Simply a data is something that provides information about a particular thing and can be used for analysis. Data can have different sizes and formats.
For example, all the information of a particular person in Resume or CV including his educational details, personal interests, working experience, address etc. in pdf, docx file format having size in kb’s.
This is very small-sized data which can be easily retrieved and analyzed. But with the advent of newer technologies in this digital era, there has been a tremendous rise in the data size.
Data has grown from kilobytes(KB) to petabytes(PB). This huge amount of data is referred to as big data and requires advance tools and software for processing, analyzing and storing purposes.
Big Data can be divided into following three categories.
- Structured Data
- Unstructured Data
- Semi-structured Data
Structured Data
The data that has a structure and is well organized either in the form of tables or in some other way and can be easily operated is known as structured data. Searching and accessing information from such type of data is very easy.

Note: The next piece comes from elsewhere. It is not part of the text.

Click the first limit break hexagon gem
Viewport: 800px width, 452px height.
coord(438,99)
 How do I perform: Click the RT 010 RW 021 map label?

For example, data stored in the relational database in the form of tables having multiple rows and columns. The spreadsheet is an another good example of structured data.
Unstructured Data
The data that is unstructured or unorganized Operating such type of data becomes difficult and requires advance tools and softwares to access information.
For Example, images and graphics, pdf files, word document, audio, video, emails, powerpoint presentations, webpages and web contents, wikis, streaming data, location coordinates etc.
Semi-Structured Data
Semi-structured data is basically a structured data that is unorganised. Web data such JSON(JavaScript Object Notation) files, BibTex files, .csv files, tab-delimited text files, XML and other markup languages are the examples of Semi-structured data found on the web.
Due to unorganized information, the semi-structured is difficult to retrieve, analyze and store as compared to structured data. It requires software framework like Apache Hadoop to perform all this.